=== Section Start ===
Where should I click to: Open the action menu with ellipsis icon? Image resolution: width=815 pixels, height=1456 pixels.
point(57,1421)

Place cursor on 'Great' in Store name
=== Section End ===
=== Section Start ===
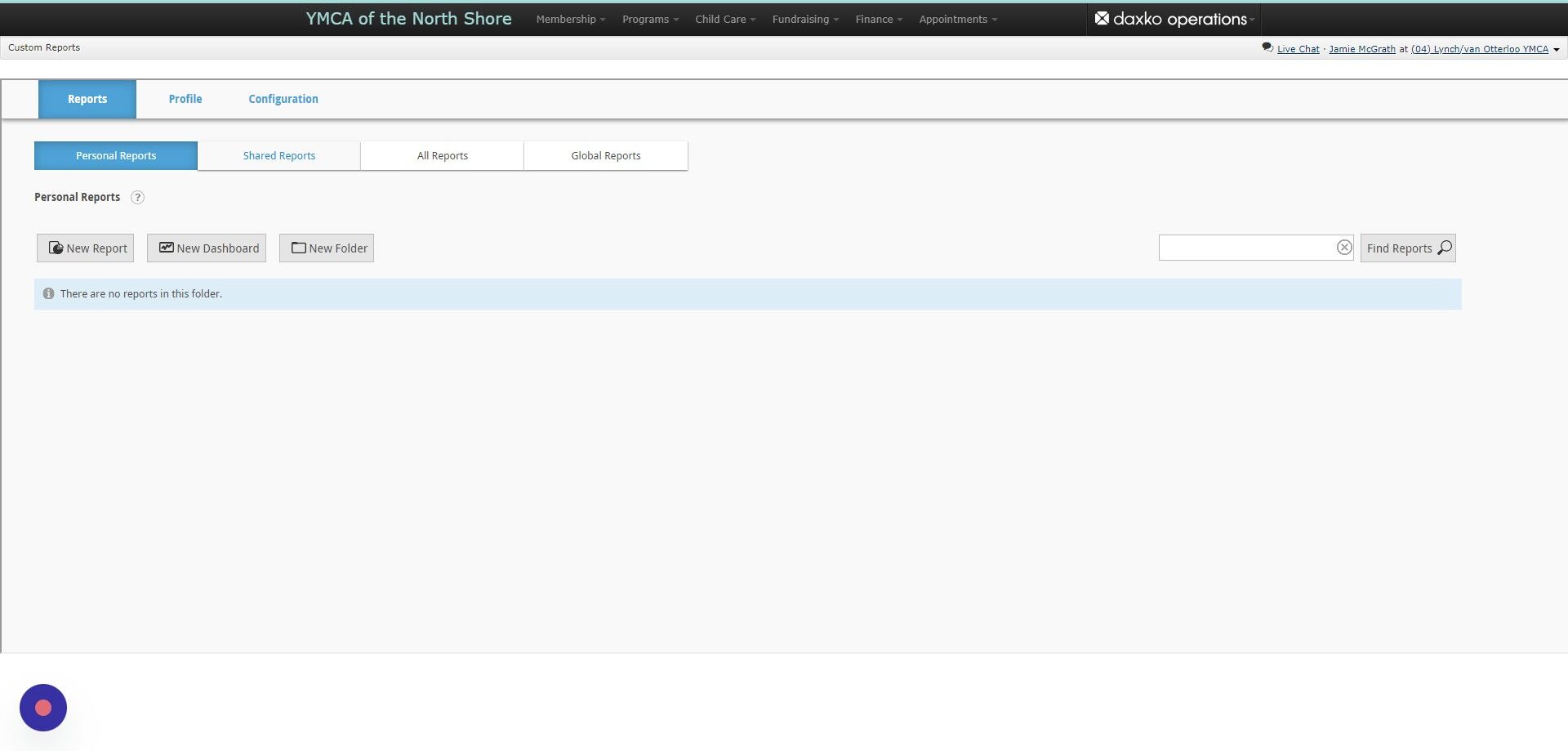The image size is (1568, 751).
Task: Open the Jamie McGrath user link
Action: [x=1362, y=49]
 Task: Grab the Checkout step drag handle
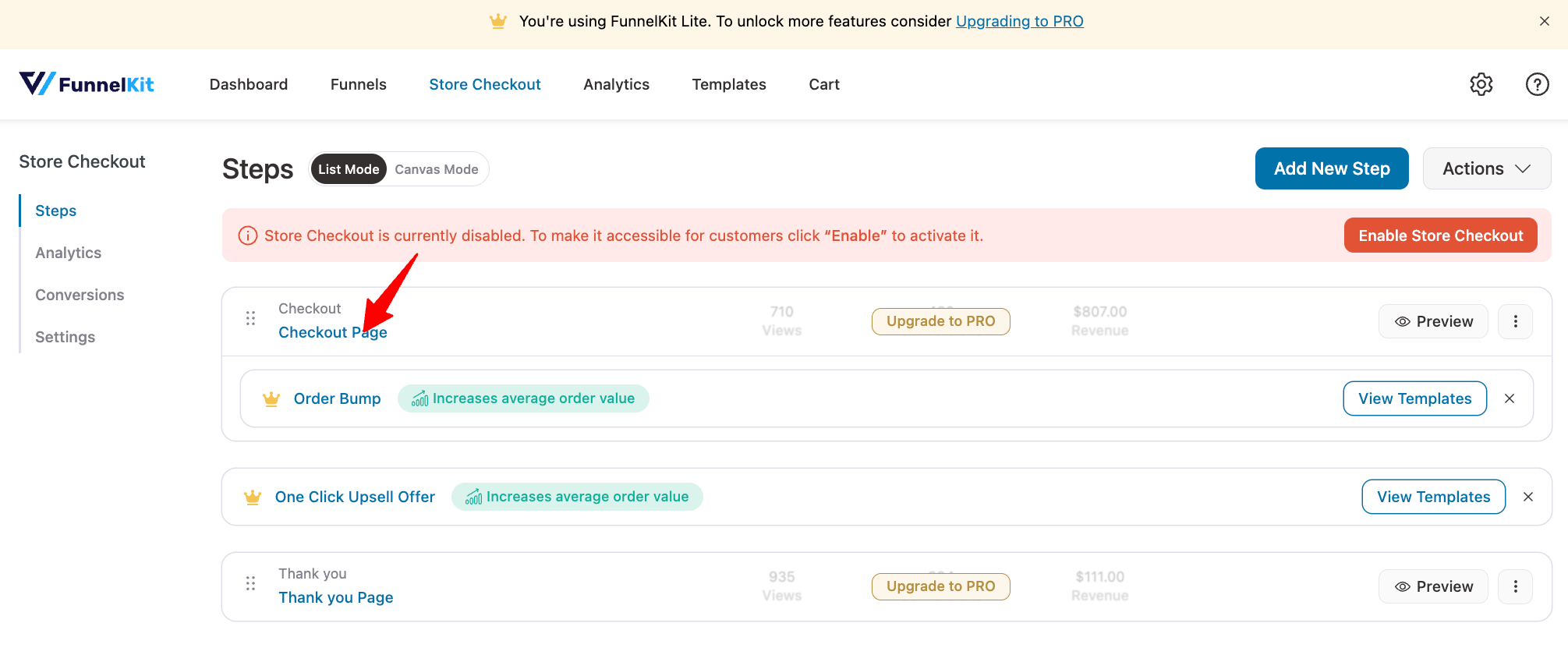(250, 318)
=== Section End ===
--- BRIEF ---
Please copy, exactly and with nothing else, the lines above beginning at the line that has "Where should I" and ending with the line that has "Place cursor on 'Great' in Store name".

--- OUTPUT OF THE EXERCISE ---
Where should I click to: Open the action menu with ellipsis icon? Image resolution: width=815 pixels, height=1456 pixels.
point(57,1421)

Place cursor on 'Great' in Store name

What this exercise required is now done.